In particular, in the same field of endeavor, Osinki’009 teaches the use of identifying a nonimpacted user traveling toward the area associated with the current outage(see fig.1, which shows connected vehicle travel, see para.0027, which discuses communication with a particular mobile device 124 or vehicle 126 may be handed off from one base station or access point 122 to another as the mobile device 124 or vehicle 126, see para.0061, which discusses a network control center may modify cell coverage areas temporarily so that adjacent base stations or eNodeB devices will provide coverage to the affected area, thus identify vehicle travel to affected area).
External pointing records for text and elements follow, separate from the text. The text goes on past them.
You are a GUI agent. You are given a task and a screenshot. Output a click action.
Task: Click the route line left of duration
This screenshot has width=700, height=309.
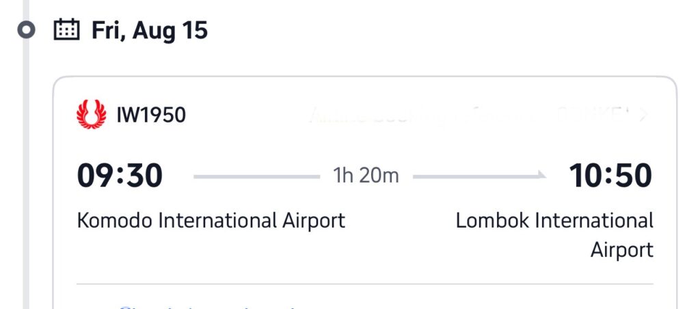pyautogui.click(x=257, y=177)
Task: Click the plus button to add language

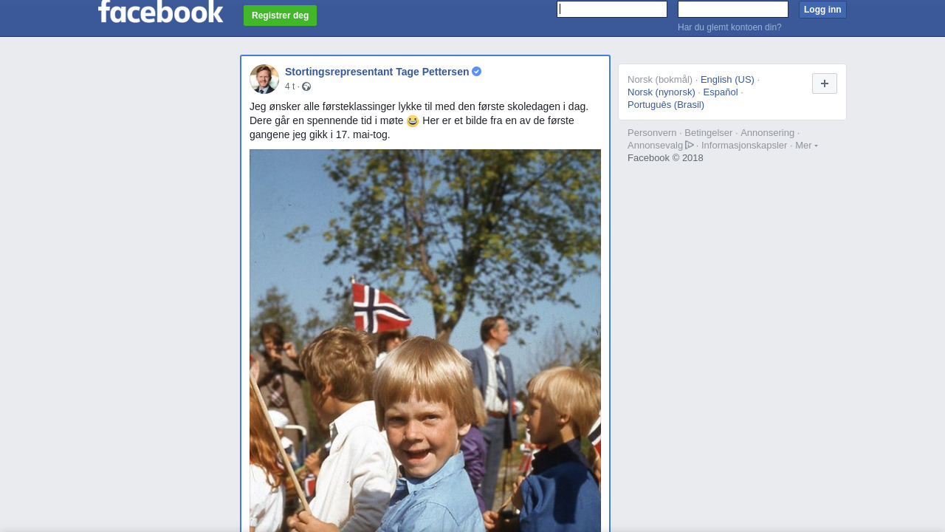Action: point(825,83)
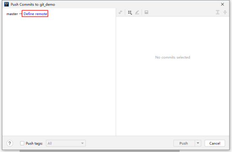
Task: Click the Show Diff arrows toolbar icon
Action: click(120, 12)
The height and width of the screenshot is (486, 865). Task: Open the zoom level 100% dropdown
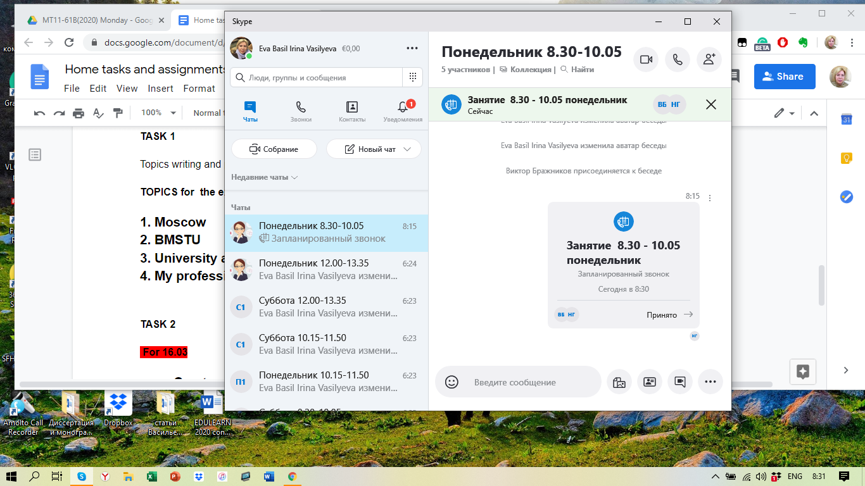point(159,113)
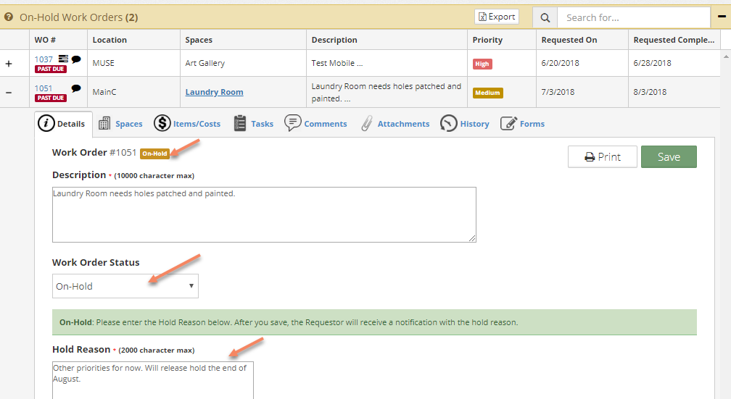Click the help question mark icon

click(9, 17)
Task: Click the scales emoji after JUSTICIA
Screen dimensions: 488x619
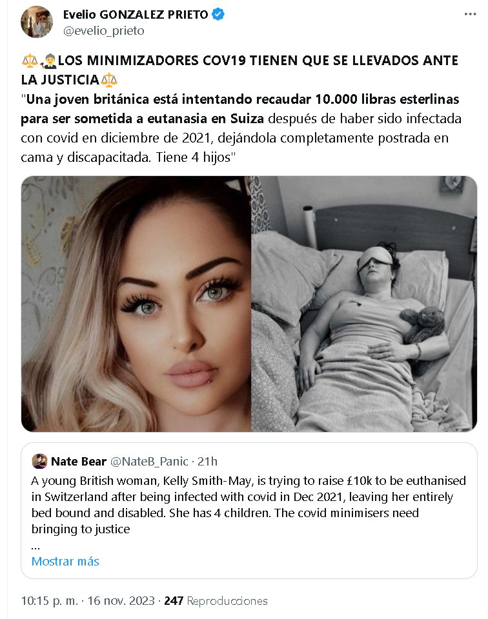Action: click(x=109, y=80)
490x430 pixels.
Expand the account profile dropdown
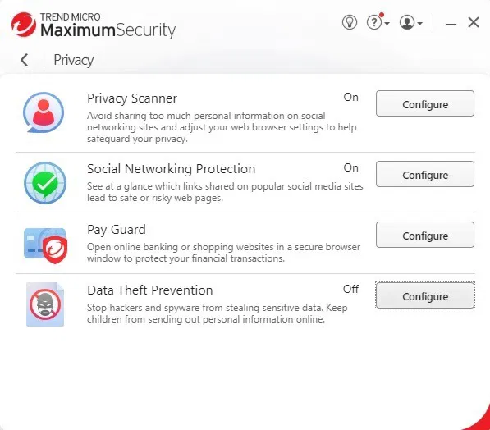[410, 22]
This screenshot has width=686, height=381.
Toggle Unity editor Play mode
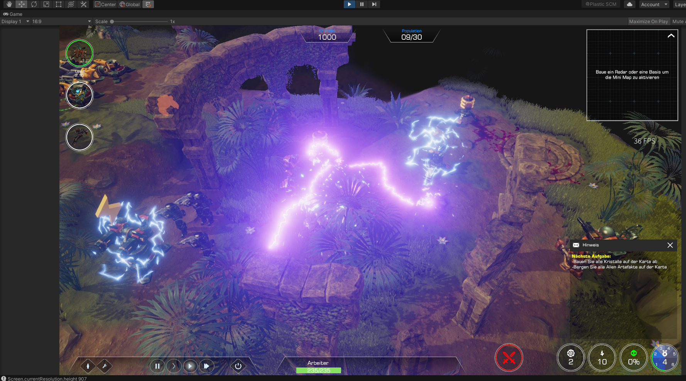[x=349, y=4]
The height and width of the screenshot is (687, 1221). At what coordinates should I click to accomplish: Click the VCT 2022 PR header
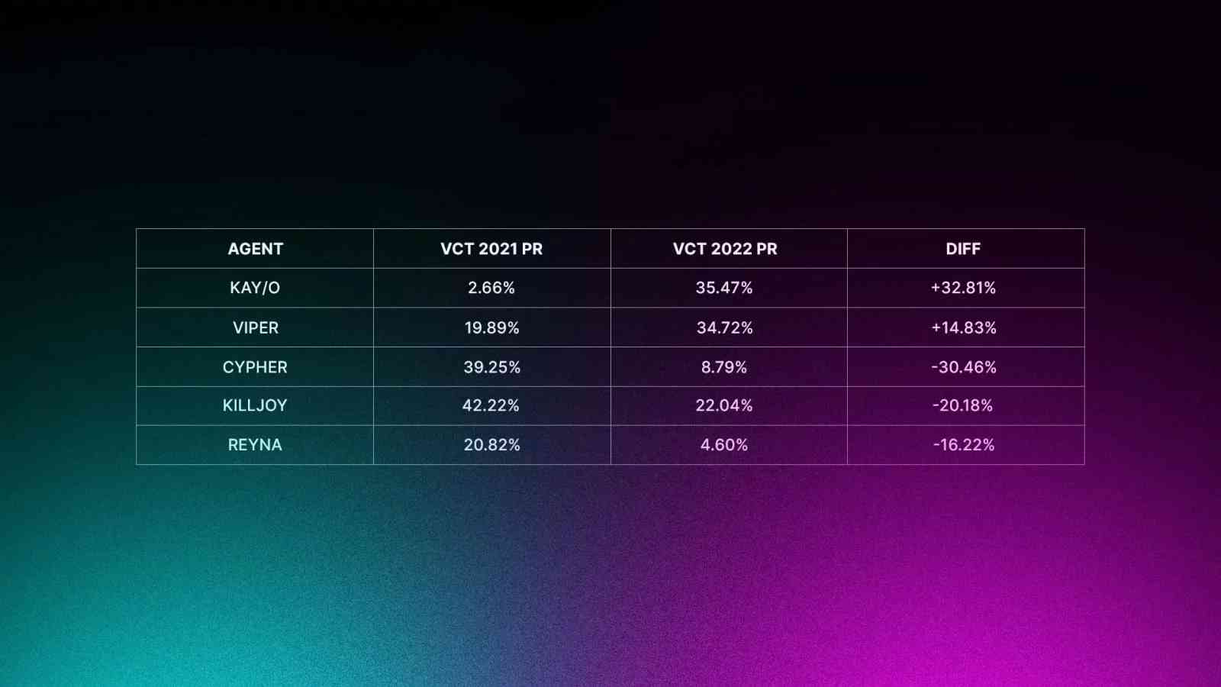(x=725, y=249)
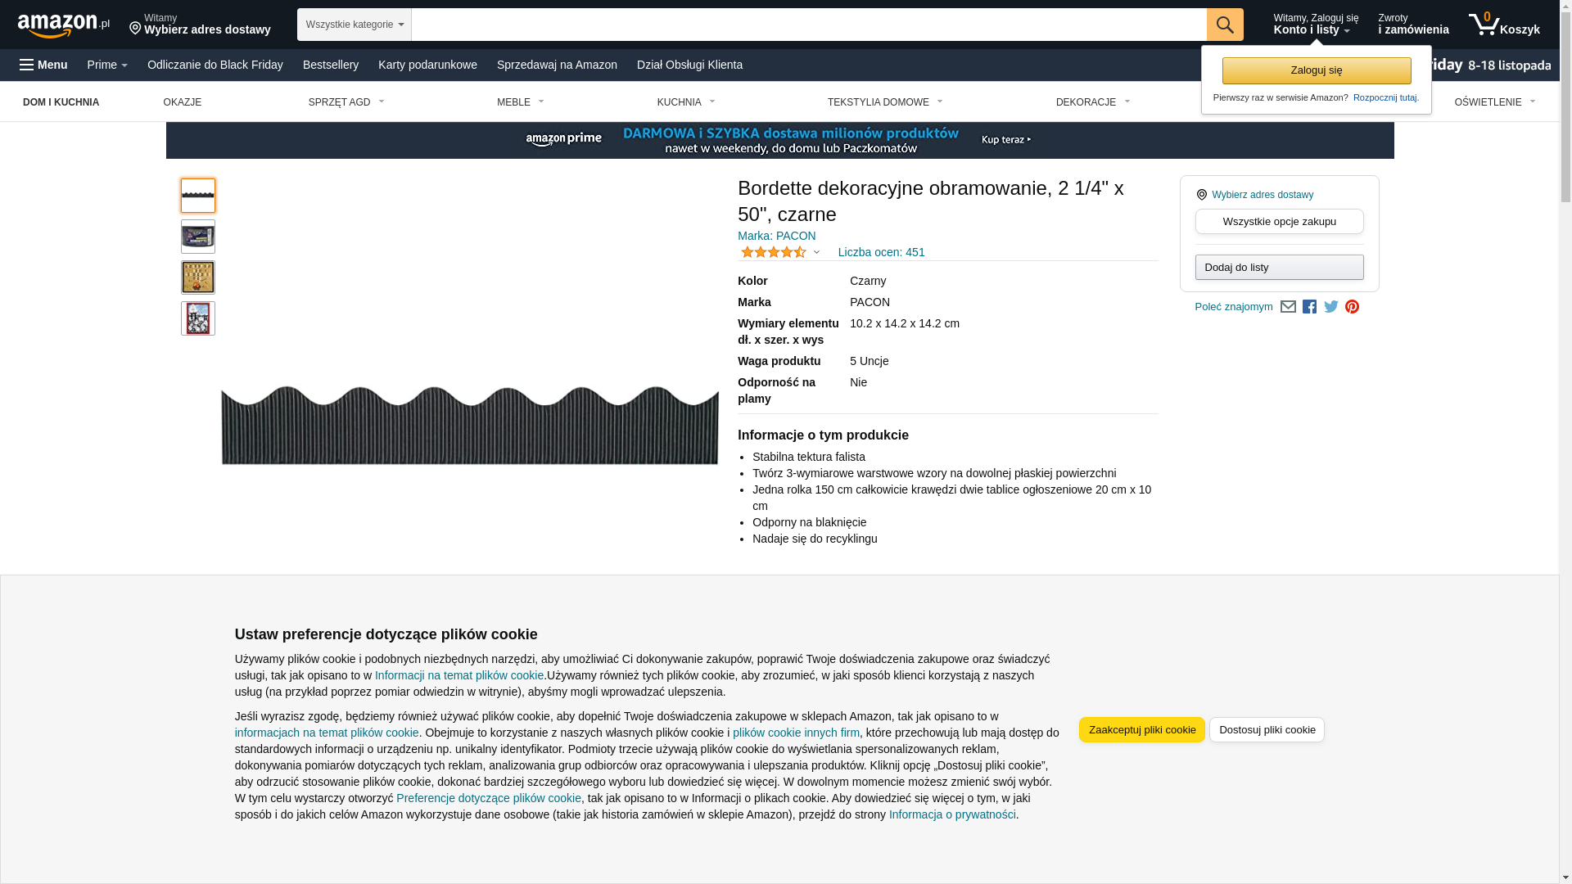The width and height of the screenshot is (1572, 884).
Task: Share product via email icon
Action: [1288, 307]
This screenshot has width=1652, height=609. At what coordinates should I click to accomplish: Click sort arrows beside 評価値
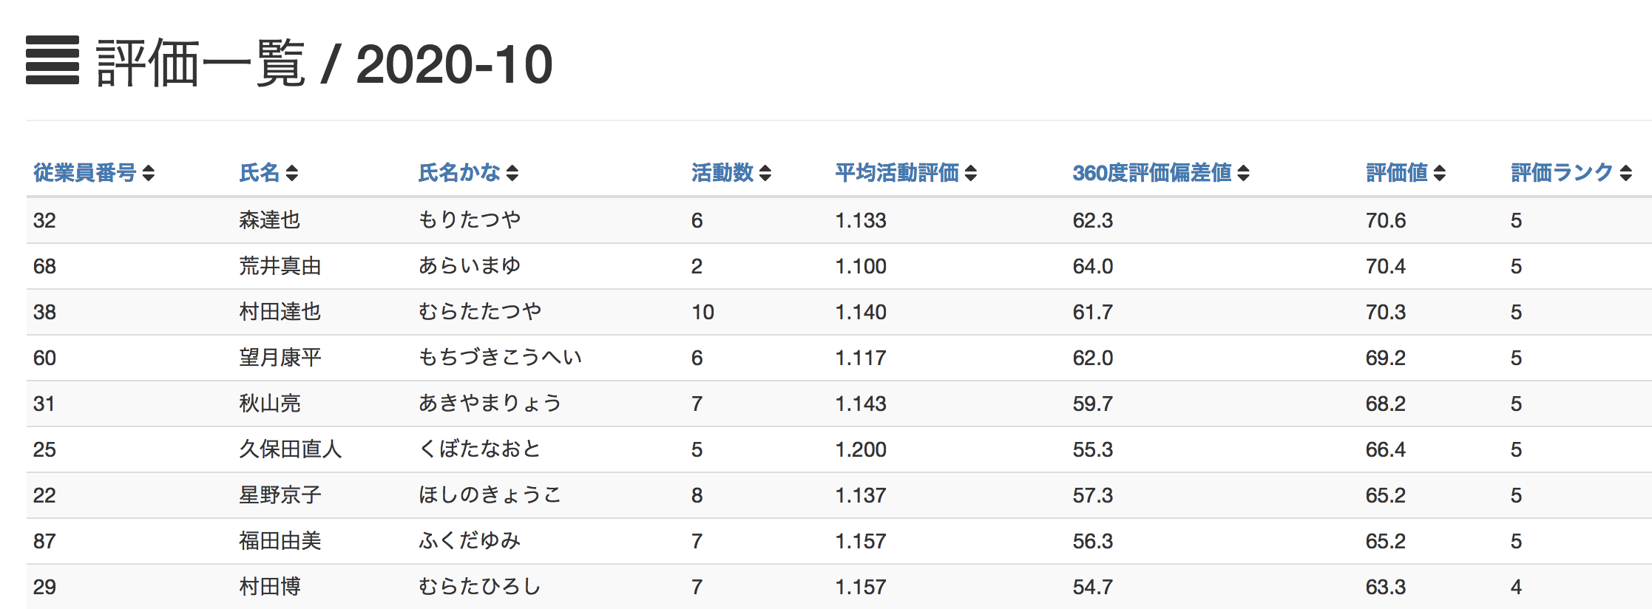[x=1440, y=173]

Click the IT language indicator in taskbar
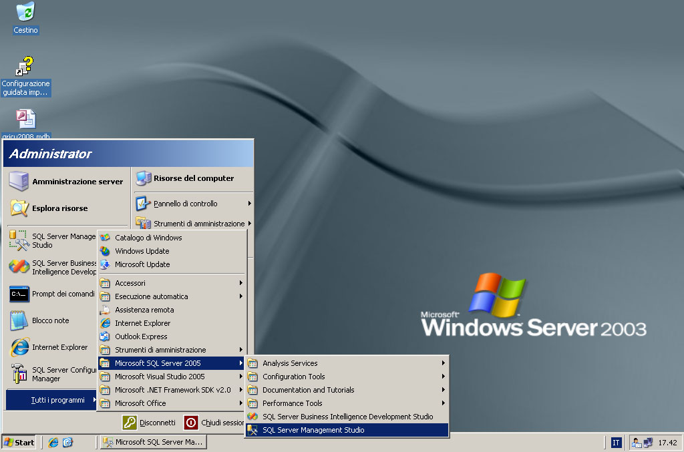616,442
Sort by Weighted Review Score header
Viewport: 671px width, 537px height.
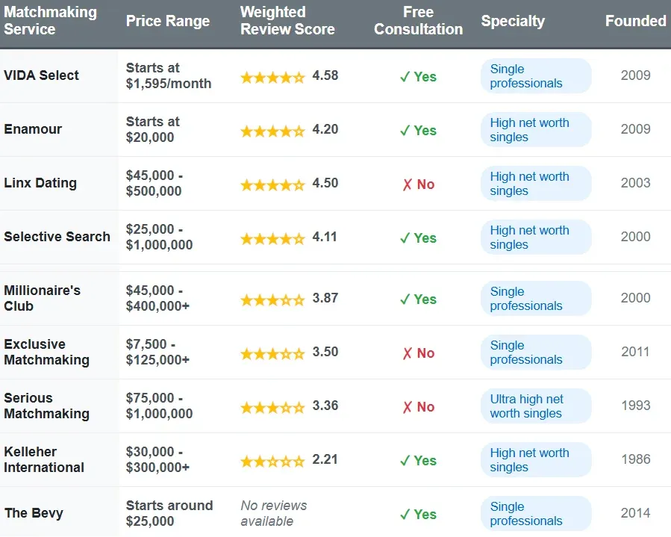(x=287, y=21)
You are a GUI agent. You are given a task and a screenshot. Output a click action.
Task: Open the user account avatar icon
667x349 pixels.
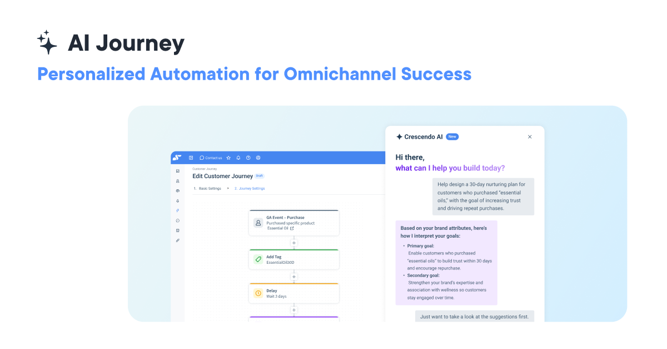258,158
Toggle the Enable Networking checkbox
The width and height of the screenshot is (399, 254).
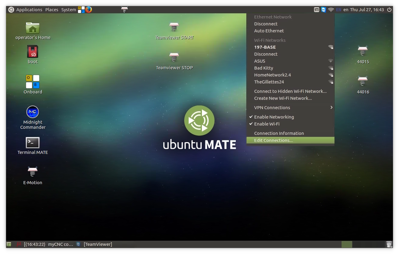pyautogui.click(x=274, y=117)
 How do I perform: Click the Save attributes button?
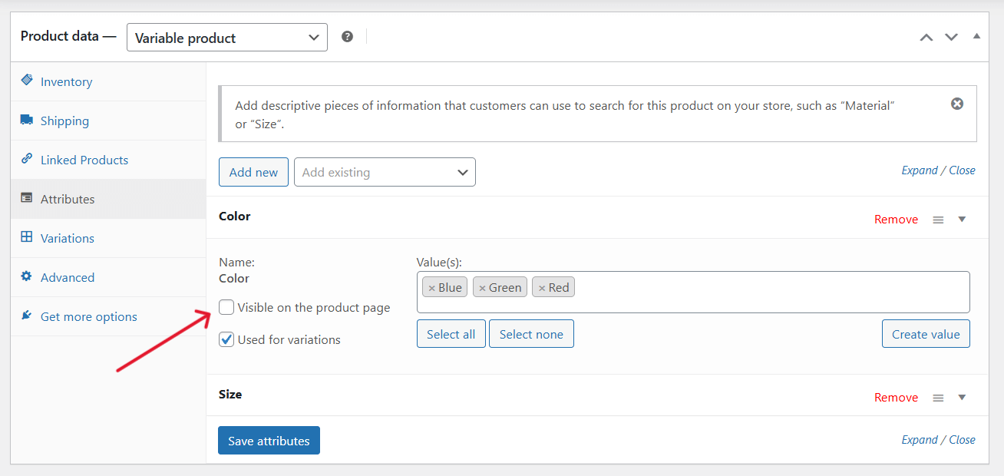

In view of the above, having the system of Gorretta’157and then given the well-established teaching of Osinki’009, it would have been obvious to one having ordinary skill in the art before the effective filling date of the claimed invention to modify the system of Gorretta’157 to include “identifying a nonimpacted user traveling toward the area associated with the current outage” as taught by Osinki’009, since Osinki’009 stated in para.0034+ that such a modification would improve customer experience and improve operational efficiency.
As discussed above, although the combined system of Gorretta’157 and Osinki’009 discloses identifying an area associated with a current outage(Gorretta’157, see fig.23, which shows identifying an area/region 2304 associated with current service outage, see para.0067), the combined system of Gorretta’157 and Osinki’009 does not explicitly show the use of “providing a notification to the nonimpacted user to enable the nonimpacted user to avoid the area associated with the current outage” as required by present claimed invention. However, including “providing a notification to the nonimpacted user to enable the nonimpacted user to avoid the area associated with the current outage” would have been obvious to one having ordinary skill in the art as evidenced by Van Wiemeersch’870.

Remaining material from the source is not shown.